If there are any improvements in this approach that you think could make the regular expression capture other edge cases that I missed based on initial requirements def feel free to say so. Additionally, if there are alternative approaches to this that do not leverage regex, those are appreciated as well (maybe a url parse?). The two most important things to me are performance and clarity (speed performance foremost).
Upvotes: 1
Views: 1539
Reputation: 163372
What you might do is to use anchors to assert the begin ^
and the end $
of the line or use a word boundary \b
To prevent matching for example .jpg
right after the forward /
slash, you could add a character class and add the characters you want to allow for the filename.
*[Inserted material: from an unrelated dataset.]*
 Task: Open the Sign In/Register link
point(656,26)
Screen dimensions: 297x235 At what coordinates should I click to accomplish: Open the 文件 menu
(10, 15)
In this example I have added one or more word characters and a hyphen [\w-]+
but you can update that to your requirements
The regex part of your code could look like:
^{}/[\w-]+\.(?:gif|jpg|jpeg|tiff|png)$
Upvotes: 0
Reputation: 473903
You may also directly apply os.path.splitext()
:
In [1]: import os
In [2]: text = 'google.com/dsadasd/dsd.jpg'
In [3]: _, extension = os.path.splitext(text)
In [4]: extension
Out[4]: '.jpg'
Then, you may check the extension
against a set of supported file extensions.
Upvotes: 1
Reputation: 17249
You could try this: (.*)(\w+)(.gif|.jpg|.jpeg|.tiff|.png)'
. Just adds a check for something before the ending .whatever
.
Upvotes: 0